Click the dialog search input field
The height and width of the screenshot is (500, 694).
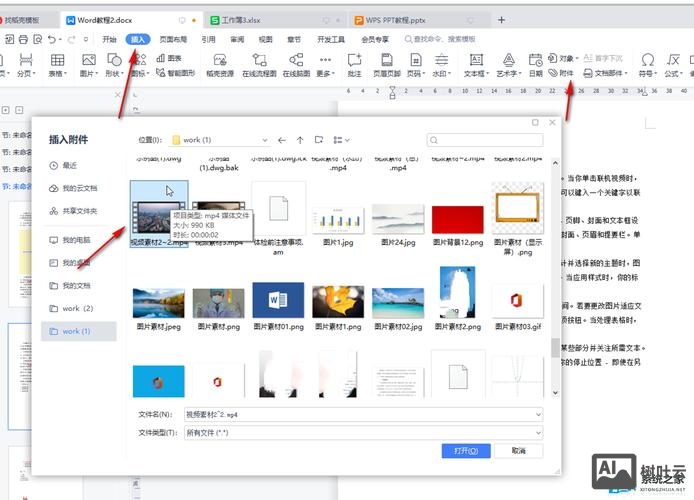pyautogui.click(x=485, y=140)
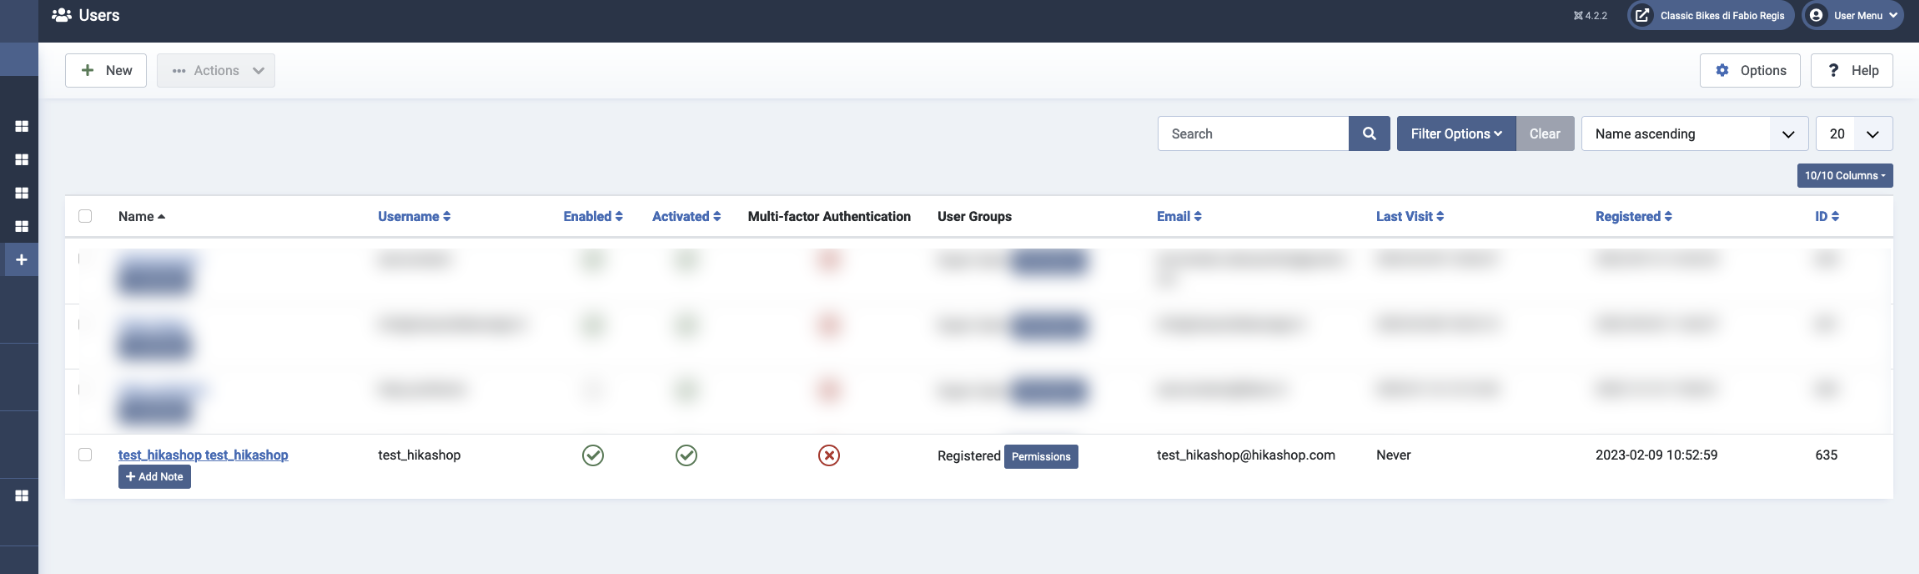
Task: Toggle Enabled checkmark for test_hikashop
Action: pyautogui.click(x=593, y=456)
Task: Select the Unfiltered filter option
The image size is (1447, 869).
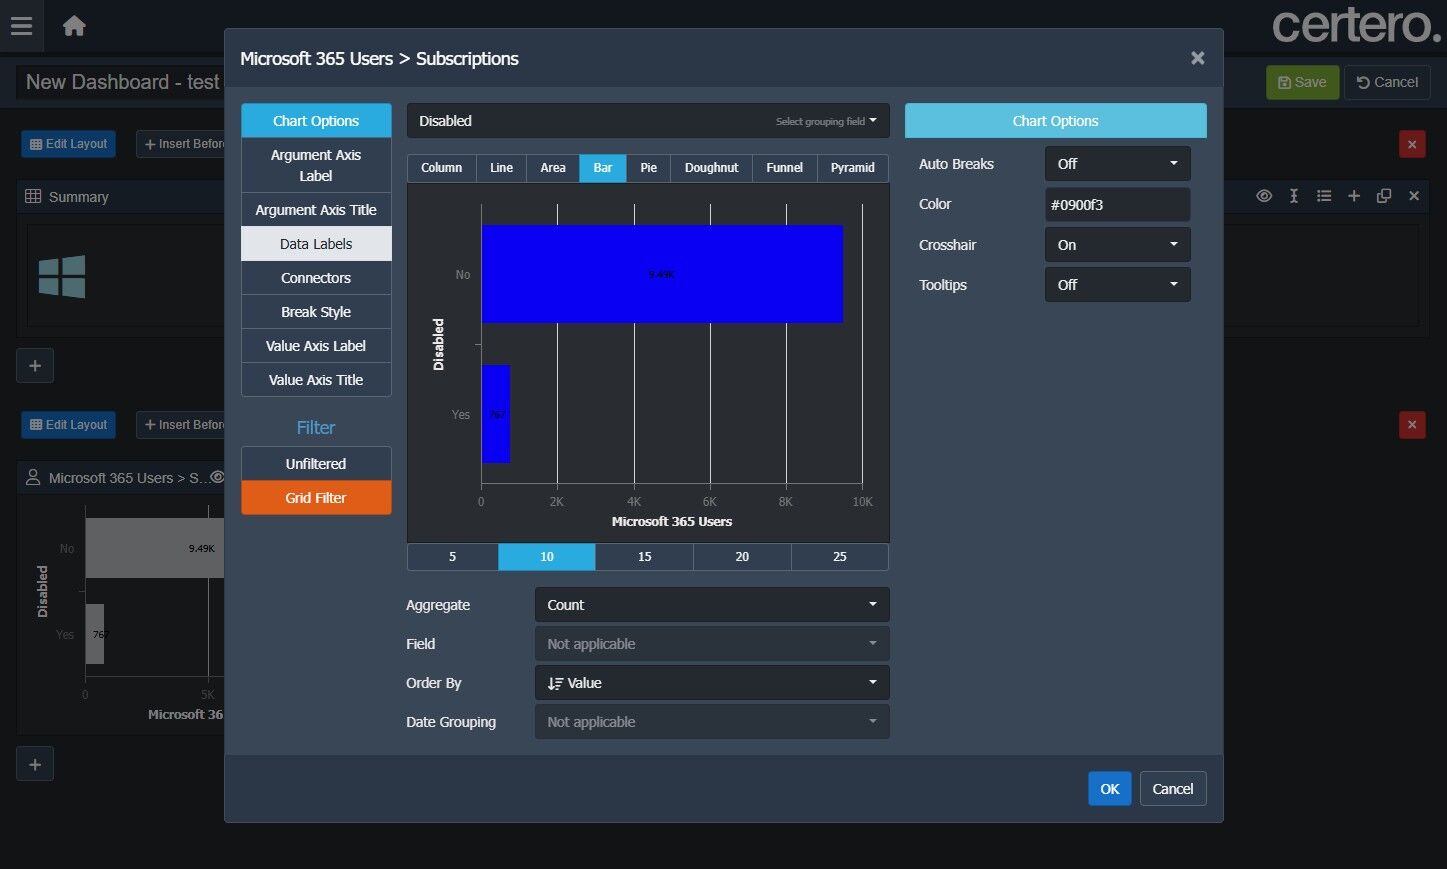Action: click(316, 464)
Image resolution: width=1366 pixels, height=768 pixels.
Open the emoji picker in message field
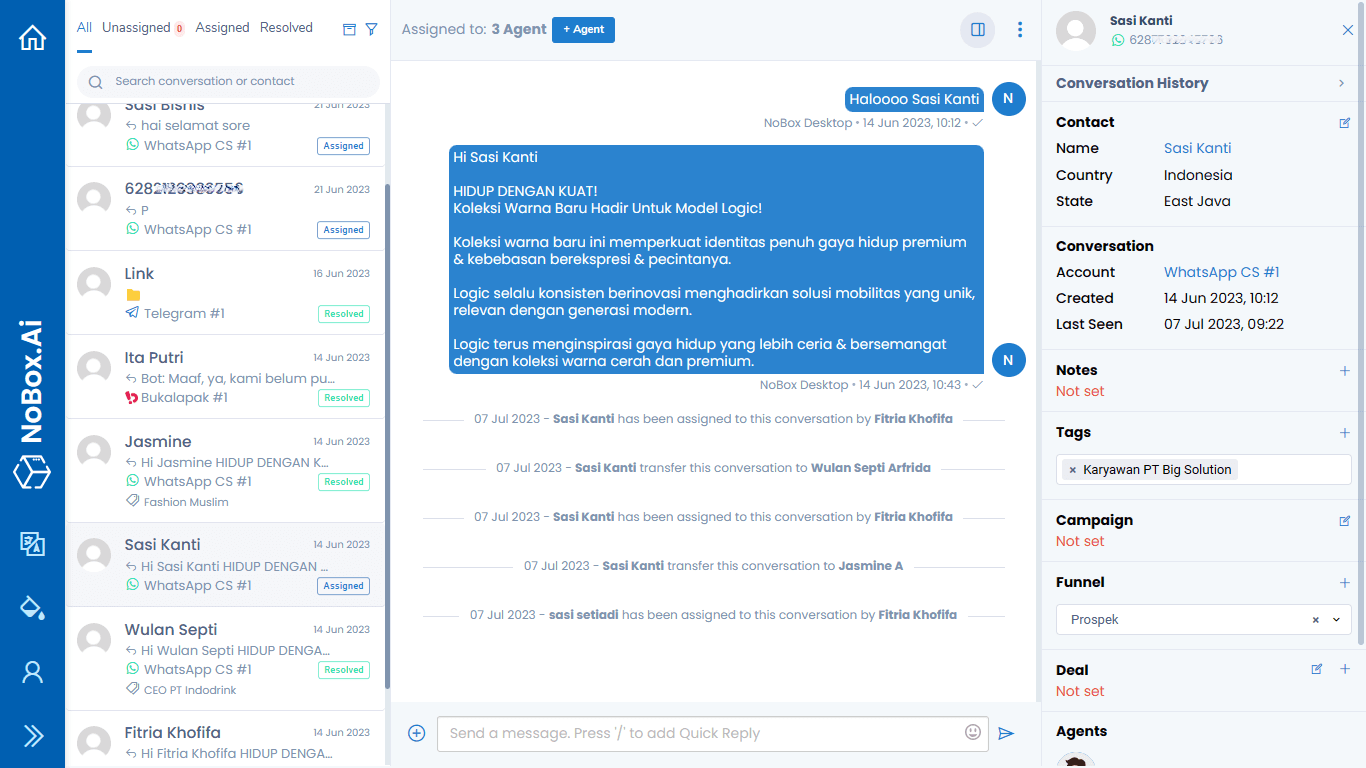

YOUR ASSIGNMENT: Each line of the listing above that includes the word "field" should be copied.

SOLUTION:
Click the dialog search input field
Open the emoji picker in message field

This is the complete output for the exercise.